Commissioned by the Knight Foundation, the report found that 30 of the largest grant makers deployed a total of $11 billion, or 16.6 percent of their endowment investments, with firms controlled by women or people of color.
Using a diverse pool of investment managers has many benefits, said Juan Martinez, Knight’s chief financial officer. Diverse investment managers often put money into investments that white money managers don’t, which can add balance to an investment portfolio. And, he said, paying diverse asset managers had the benefit of creating wealth among finance professionals who have faced barriers to succeed.
In a previous study of the broader asset management field, Knight found that less than 1 percent of the nearly $70 trillion of assets under management in the United States was managed by diverse asset-management firms.

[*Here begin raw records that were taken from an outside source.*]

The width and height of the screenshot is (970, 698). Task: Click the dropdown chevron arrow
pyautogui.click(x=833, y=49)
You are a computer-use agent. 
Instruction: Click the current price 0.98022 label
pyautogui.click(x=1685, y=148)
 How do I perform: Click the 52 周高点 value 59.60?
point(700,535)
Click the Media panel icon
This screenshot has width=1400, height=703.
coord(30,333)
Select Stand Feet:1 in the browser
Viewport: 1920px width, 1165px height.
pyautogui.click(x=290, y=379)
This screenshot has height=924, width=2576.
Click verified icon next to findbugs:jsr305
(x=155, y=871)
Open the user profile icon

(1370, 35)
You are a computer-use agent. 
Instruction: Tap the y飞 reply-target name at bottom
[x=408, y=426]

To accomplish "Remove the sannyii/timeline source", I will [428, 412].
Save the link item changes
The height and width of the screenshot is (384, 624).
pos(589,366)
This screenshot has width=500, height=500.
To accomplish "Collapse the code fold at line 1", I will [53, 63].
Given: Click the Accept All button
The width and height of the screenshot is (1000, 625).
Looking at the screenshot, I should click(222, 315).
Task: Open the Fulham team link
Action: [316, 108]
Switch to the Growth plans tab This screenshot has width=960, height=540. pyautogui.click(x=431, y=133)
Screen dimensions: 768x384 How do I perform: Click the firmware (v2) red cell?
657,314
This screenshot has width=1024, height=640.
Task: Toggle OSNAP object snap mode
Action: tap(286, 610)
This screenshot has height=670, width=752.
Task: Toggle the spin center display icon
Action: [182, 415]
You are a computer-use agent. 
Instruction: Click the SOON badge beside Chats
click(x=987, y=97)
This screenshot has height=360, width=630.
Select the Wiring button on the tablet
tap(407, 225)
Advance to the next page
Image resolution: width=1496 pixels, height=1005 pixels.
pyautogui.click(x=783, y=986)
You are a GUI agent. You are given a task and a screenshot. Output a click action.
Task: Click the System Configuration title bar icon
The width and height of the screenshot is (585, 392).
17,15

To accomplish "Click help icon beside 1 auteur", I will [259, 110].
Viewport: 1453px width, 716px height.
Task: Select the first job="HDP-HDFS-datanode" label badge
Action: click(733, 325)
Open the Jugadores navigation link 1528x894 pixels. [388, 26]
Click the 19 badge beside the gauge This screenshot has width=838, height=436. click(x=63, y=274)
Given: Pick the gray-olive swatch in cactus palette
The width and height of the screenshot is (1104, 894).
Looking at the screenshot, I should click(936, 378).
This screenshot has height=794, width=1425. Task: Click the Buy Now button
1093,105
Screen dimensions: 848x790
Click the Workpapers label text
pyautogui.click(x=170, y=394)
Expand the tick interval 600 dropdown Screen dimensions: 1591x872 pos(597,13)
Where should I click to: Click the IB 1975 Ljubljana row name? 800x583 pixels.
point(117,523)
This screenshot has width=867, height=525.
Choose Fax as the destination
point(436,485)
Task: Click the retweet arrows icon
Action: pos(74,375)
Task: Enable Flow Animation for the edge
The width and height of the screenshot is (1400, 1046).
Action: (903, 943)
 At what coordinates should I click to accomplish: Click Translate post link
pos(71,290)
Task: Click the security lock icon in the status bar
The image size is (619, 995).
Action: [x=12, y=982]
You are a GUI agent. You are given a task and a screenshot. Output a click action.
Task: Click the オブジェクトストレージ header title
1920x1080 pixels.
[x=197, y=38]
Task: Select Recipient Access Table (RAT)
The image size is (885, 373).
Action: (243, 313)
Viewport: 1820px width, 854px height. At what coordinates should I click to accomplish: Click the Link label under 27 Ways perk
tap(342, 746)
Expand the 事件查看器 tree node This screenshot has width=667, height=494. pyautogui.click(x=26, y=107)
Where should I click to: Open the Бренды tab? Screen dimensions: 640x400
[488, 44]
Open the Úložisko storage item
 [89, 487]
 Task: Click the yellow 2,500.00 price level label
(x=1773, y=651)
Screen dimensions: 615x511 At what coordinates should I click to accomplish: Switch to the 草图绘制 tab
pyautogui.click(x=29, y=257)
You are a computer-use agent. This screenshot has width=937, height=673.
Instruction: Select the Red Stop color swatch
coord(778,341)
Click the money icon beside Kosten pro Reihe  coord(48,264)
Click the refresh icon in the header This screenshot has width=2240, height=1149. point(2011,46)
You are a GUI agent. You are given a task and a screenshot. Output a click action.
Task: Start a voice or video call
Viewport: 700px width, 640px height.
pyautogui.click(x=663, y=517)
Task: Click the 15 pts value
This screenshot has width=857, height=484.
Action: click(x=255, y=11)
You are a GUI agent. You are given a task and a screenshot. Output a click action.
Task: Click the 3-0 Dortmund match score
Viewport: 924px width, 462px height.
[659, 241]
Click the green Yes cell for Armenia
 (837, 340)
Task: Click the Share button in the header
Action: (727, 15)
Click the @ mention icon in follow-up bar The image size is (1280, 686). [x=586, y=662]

“This sector is investing with diverse managers at a much higher rate than the overall field,” Martinez said. “But the overall field is pretty paltry.”
Standing Out From the Norm
Four grant makers, Casey Family Programs, the Knight Foundation, Silicon Valley Community Foundation, and the Tulsa Community Foundation/George Kaiser Family Foundation, each had more than one-third of their assets managed by a diverse investment firm. The Tulsa and Kaiser foundations are separate entities, but George Kaiser is a major donor to the Tulsa Community Foundation.
Knight commissioned a similar study last year. The current report cannot be directly compared with last year’s data, however, because the two studies used different definitions of diverse ownership. In the previous study, an investment firm was considered to be diverse if it had at least one partner who was a woman or a person of color. The bar for diverse ownership in the current study was raised to 50 percent women or minority ownership.
If the current threshold for diverse ownership was applied to the 25 foundations that participated last year, investments managed by diverse-owned firms would have shown a 1 percent increase this year.
The study, conducted by data research firm Global Economics Group, attempted to compile investment data from the nation’s 55 largest private, community, and operating foundations. As was the case last year, several foundations either declined to participate or did not respond to requests for information.
Eight of the grant makers that declined to participate have their own in-house investment teams. The Gates Foundation, the largest private philanthropy in the United States with about $50 billion in assets, participated but only uses outside asset managers for “a sliver” of its investment portfolio, the foundation said in comments included in the study.
The increase in the number of foundations that responded is a good sign, Martinez said.
“They were willing to share data, which we think is a first step to really meaningfully tackle this issue.”